Matthew himself would doubtless come, once she was missed from Willoughby Hall. Indeed, perhaps he was not farbehind her. Perhaps she would not have even the night to herself.
But she was in the only place she could be.
She bathed and washed her hair when water was brought, and put on one of her own dresses. She felt almost herself again as she brushed and styled her hair without the services of the maid who had been sent up to her.
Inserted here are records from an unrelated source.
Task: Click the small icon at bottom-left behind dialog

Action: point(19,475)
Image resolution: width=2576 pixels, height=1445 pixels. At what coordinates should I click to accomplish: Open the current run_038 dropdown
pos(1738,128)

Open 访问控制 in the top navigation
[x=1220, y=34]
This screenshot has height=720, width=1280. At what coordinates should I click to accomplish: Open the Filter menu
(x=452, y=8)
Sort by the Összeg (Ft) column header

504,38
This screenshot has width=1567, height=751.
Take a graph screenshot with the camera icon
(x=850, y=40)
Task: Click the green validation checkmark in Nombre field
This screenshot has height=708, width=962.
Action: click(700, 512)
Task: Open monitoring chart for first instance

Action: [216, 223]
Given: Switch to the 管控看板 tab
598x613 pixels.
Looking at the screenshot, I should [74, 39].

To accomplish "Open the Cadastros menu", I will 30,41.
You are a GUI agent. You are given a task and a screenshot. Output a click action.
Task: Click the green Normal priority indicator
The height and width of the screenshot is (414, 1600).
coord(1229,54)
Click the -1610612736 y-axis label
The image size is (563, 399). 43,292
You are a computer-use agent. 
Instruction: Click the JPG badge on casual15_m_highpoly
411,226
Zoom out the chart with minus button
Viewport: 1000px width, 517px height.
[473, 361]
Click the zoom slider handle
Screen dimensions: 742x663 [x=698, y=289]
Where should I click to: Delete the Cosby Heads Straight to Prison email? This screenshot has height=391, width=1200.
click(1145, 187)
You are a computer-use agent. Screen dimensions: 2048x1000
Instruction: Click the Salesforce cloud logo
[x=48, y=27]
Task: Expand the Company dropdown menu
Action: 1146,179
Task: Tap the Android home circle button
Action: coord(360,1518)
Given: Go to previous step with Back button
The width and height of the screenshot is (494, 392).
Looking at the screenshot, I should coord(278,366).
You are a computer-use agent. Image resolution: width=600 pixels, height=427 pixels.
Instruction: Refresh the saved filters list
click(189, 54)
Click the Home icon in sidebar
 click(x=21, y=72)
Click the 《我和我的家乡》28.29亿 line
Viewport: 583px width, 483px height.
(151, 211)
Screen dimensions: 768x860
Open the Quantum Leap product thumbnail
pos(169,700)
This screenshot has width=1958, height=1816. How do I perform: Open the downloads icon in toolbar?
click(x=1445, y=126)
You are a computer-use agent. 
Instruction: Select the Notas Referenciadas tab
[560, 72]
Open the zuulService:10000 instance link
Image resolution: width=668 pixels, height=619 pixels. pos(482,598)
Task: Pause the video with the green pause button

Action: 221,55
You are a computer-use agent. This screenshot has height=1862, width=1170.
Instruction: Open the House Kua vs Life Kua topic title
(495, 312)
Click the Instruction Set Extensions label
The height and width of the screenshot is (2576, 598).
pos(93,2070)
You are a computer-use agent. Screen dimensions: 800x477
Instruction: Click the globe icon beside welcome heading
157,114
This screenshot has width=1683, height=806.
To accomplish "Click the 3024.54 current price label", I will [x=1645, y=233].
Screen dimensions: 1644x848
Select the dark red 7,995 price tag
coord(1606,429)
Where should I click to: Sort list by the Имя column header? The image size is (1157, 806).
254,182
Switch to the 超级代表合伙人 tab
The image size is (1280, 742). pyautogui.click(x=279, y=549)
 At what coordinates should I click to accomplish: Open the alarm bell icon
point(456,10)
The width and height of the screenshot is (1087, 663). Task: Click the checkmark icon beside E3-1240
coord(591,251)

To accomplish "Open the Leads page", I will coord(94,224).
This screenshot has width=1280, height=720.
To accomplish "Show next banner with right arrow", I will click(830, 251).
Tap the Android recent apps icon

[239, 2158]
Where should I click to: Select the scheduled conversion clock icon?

She would not think of Matthew coming. She had a few things to do before he came. And she would not think at all of the recent past. She would not think of Lady Pamela and their days together. She would not think of the magnificent home she had come to think of almost as hers.
And she would not think ofhim. No, she would not.
But she thought of his dark hair and strong, harsh features, of the cruel scar that slashed across the left side of his face. She thought of his hands with their long, well-manicured fingers—hands that she had so feared because they had touched her impersonally and intimately and had held her steady for the infliction of pain and degradation. But the same hands had held hers warmly and cupped her face and wiped away her tears.